Your task: Below are the entries. Transcribe exactly the lines from the one with "Viewport: 900px width, 600px" through the one with "Task: Open the Geekbench Browser home link", ends included, and leave out all others.

Source records:

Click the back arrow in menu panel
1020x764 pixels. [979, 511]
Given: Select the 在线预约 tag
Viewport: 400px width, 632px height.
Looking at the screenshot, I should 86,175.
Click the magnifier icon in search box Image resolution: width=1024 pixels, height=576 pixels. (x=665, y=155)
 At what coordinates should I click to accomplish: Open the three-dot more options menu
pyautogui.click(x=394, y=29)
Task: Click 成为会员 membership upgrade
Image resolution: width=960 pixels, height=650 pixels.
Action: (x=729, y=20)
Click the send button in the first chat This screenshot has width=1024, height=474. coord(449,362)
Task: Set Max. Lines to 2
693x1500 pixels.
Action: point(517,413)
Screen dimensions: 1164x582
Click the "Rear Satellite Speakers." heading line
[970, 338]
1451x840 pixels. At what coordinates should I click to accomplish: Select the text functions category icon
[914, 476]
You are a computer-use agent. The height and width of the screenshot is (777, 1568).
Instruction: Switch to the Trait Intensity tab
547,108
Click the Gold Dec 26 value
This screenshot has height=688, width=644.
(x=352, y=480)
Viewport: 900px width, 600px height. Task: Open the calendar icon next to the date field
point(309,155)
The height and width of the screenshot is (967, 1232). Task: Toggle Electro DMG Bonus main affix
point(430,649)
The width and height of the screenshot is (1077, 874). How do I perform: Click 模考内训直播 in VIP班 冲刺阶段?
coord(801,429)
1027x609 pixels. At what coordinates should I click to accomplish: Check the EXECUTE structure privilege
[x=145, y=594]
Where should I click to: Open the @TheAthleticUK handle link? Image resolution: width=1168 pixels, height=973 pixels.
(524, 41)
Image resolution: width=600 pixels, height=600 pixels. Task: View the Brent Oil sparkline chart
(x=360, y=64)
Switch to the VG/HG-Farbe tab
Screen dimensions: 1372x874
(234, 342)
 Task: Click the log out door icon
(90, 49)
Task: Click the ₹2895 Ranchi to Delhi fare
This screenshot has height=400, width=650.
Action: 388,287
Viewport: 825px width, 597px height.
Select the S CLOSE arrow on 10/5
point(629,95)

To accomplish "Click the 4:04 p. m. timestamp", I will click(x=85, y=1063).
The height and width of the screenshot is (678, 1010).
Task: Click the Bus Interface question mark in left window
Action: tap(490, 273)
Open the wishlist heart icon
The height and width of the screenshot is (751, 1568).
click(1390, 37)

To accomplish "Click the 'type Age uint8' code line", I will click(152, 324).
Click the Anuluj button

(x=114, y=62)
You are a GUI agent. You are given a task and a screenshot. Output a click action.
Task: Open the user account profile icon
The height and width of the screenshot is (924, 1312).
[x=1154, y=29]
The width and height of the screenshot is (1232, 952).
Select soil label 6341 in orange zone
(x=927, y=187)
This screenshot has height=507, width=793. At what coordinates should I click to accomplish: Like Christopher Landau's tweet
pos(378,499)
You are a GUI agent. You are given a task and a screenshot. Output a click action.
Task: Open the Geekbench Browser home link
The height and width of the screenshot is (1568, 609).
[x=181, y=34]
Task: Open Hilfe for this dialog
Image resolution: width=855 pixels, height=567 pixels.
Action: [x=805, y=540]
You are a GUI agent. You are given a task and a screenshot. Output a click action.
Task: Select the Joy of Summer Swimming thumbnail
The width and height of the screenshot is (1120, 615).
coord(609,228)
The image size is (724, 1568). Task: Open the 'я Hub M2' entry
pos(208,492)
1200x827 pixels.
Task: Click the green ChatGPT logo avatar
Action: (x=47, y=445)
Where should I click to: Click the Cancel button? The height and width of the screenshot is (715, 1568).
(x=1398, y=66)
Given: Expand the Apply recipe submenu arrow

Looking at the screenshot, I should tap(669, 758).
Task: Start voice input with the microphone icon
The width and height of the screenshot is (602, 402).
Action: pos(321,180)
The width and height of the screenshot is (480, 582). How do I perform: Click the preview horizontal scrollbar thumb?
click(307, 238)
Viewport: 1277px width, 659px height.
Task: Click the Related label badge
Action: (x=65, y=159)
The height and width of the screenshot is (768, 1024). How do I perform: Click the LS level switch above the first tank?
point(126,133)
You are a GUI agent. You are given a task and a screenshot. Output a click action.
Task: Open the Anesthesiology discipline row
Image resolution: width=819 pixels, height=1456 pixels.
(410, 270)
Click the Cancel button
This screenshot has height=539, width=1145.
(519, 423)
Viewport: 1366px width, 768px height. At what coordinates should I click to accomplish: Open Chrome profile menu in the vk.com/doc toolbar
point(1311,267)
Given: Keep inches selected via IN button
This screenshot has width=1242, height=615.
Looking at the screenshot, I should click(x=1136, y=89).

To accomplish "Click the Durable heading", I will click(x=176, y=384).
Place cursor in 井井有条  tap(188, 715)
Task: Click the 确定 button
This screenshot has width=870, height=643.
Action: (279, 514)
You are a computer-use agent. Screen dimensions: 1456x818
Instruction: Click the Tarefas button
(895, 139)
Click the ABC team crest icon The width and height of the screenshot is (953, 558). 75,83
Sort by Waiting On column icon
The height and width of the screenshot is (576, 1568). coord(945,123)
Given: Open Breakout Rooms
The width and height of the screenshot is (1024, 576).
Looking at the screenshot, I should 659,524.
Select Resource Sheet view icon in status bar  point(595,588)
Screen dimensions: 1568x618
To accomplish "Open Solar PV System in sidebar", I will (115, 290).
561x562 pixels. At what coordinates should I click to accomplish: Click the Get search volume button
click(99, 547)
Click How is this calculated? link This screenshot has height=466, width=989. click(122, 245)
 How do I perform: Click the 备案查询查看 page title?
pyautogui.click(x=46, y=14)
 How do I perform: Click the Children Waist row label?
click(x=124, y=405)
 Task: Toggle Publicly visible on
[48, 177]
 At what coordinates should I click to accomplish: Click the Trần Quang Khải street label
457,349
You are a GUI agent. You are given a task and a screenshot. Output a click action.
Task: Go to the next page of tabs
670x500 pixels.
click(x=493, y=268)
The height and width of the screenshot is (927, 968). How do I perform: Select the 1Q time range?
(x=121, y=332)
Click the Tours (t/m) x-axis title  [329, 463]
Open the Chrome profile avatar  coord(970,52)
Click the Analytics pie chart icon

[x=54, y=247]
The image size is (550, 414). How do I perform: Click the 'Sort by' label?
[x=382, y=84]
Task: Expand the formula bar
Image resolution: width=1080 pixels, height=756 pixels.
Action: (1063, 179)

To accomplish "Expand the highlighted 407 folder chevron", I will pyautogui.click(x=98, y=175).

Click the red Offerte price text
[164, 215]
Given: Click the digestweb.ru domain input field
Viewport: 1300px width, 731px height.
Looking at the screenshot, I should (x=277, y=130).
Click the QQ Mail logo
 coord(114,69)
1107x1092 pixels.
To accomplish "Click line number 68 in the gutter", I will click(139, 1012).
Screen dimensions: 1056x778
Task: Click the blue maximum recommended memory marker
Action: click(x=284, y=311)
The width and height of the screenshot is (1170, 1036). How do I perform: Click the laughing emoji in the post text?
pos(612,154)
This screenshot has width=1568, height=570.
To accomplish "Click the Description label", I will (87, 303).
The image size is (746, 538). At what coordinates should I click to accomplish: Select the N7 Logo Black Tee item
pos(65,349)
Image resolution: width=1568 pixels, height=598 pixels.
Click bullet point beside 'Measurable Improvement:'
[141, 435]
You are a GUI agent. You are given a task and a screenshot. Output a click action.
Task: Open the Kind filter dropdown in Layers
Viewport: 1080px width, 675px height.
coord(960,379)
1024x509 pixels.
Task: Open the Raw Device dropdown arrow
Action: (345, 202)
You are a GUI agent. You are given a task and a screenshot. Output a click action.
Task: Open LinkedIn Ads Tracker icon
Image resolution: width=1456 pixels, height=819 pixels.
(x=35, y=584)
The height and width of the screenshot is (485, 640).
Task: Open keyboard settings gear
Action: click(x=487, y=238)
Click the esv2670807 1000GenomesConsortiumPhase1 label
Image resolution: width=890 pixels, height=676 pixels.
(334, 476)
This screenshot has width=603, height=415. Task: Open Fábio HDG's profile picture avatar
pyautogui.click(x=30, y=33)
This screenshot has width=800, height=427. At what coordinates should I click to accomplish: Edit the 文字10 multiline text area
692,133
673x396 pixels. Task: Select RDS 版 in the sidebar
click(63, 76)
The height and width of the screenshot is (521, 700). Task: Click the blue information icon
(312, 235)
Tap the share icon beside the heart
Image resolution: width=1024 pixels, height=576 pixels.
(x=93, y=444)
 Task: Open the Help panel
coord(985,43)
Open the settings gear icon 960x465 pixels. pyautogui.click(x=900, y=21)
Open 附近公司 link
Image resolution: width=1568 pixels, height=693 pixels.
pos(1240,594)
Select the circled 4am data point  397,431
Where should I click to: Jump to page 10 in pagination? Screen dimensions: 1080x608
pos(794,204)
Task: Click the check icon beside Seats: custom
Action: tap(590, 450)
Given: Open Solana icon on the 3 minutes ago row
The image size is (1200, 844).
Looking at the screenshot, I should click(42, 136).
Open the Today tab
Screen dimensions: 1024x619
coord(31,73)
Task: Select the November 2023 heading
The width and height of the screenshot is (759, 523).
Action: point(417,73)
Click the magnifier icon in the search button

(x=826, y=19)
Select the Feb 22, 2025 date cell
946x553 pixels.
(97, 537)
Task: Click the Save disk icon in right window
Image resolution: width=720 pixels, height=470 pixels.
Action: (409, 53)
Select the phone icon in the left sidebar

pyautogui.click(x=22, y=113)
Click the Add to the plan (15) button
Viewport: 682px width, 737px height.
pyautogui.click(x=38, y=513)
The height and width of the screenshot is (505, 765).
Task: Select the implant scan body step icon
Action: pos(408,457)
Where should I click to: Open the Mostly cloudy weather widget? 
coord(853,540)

Answer section:
Viewport: 900px width, 600px height. Task: Open the calendar icon next to the date field
point(309,155)
The height and width of the screenshot is (967, 1232). Task: Toggle Electro DMG Bonus main affix
point(430,649)
The width and height of the screenshot is (1077, 874). How do I perform: Click 模考内训直播 in VIP班 冲刺阶段?
coord(801,429)
1027x609 pixels. At what coordinates should I click to accomplish: Check the EXECUTE structure privilege
[x=145, y=594]
Where should I click to: Open the @TheAthleticUK handle link? Image resolution: width=1168 pixels, height=973 pixels.
(524, 41)
Image resolution: width=600 pixels, height=600 pixels. Task: View the Brent Oil sparkline chart
(x=360, y=64)
Switch to the VG/HG-Farbe tab
Screen dimensions: 1372x874
(234, 342)
 Task: Click the log out door icon
(90, 49)
Task: Click the ₹2895 Ranchi to Delhi fare
This screenshot has height=400, width=650.
Action: 388,287
Viewport: 825px width, 597px height.
Select the S CLOSE arrow on 10/5
point(629,95)

To accomplish "Click the 4:04 p. m. timestamp", I will click(x=85, y=1063).
The height and width of the screenshot is (678, 1010).
Task: Click the Bus Interface question mark in left window
Action: tap(490, 273)
Open the wishlist heart icon
The height and width of the screenshot is (751, 1568).
click(1390, 37)

To accomplish "Click the 'type Age uint8' code line", I will click(152, 324).
Click the Anuluj button

(x=114, y=62)
You are a GUI agent. You are given a task and a screenshot. Output a click action.
Task: Open the user account profile icon
The height and width of the screenshot is (924, 1312).
[x=1154, y=29]
The width and height of the screenshot is (1232, 952).
Select soil label 6341 in orange zone
(x=927, y=187)
This screenshot has height=507, width=793. At what coordinates should I click to accomplish: Like Christopher Landau's tweet
pos(378,499)
You are a GUI agent. You are given a task and a screenshot. Output a click action.
Task: Open the Geekbench Browser home link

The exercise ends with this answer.